Además del tratamiento que el médico deberá establecer, existen algunas recomendaciones que puedes aplicar en casa para proporcionar alivio en ciertos síntomas. Los cuidados del hogar son los siguientes:

  1. Cumpla con el reposo. Es necesario que su cuerpo se mantenga reposado y su garganta evite realizar esfuerzos. Es ideal que ingiera líquidos con el fin de evitar una deshidratación y así la garganta se mantenga siempre húmeda. Del mismo modo, puede tomar otros líquidos calientes, como un caldo de sopa o un té sin cafeína.
  2. Prueba la medicina natural. La medicina natural es muy efectiva si se le tiene paciencia, y existen algunas plantas medicinales excelentes para tratar los problemas en la garganta, como el malvavisco y la salvia. Lo más recomendable es realizar infusiones cada día.

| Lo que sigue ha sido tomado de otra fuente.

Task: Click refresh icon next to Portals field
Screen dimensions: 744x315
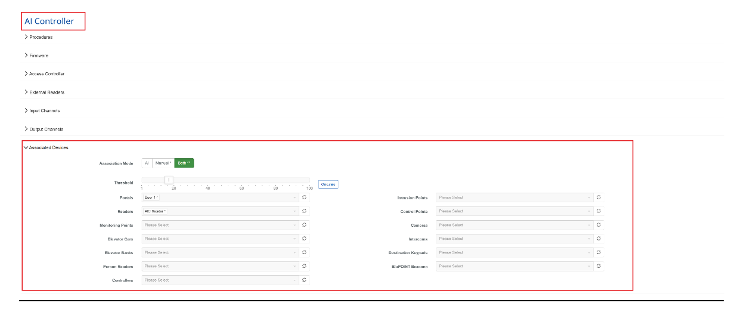Action: click(304, 197)
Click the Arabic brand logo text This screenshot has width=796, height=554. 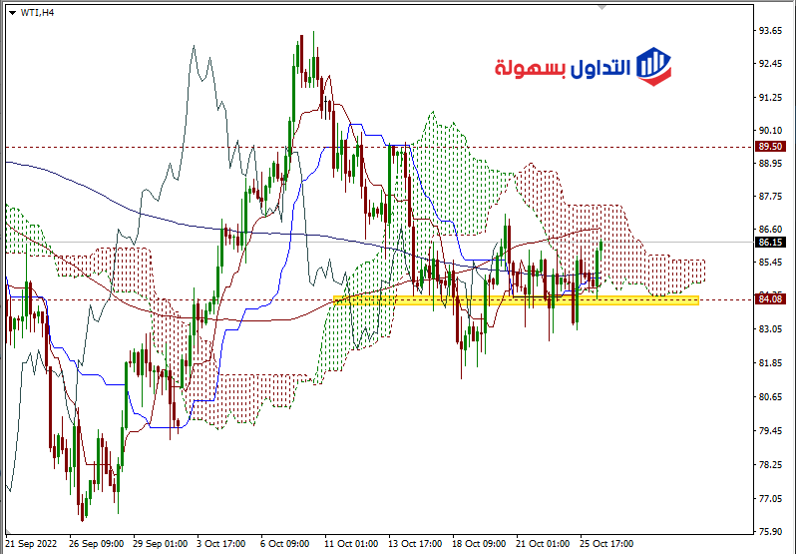click(x=564, y=68)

  3. Realiza gárgaras de agua salada. Las gárgaras de agua salada son muy eficaces para matar las bacterias que puedan encontrarse en la boca y en la garganta. Puede añadir una cucharadita de sal a un vaso de agua, y si es tibia, mucho mejor. Luego, con esa solución harás de tres a cinco gárgaras seguidas, escupiendo siempre el agua.
  4. Evita cualquier tipo de irritante. Los olores fuertes, el humo del tabaco/cigarrillo, el olor de los pesticidas, el humo de los carros y cualquier otro olor que sea capaz de irritar la garganta, debe mantenerse completamente alejado del cuerpo de quien tiene faringitis.

Es necesario que sigas estas recomendaciones al pie de la letra y busques primeramente tratar la fiebre y el dolor, tanto en los niños como en los adultos. En el caso de los más pequeños cuya fiebre no cede, los paños de agua fría en la frente son capaces de ayudar.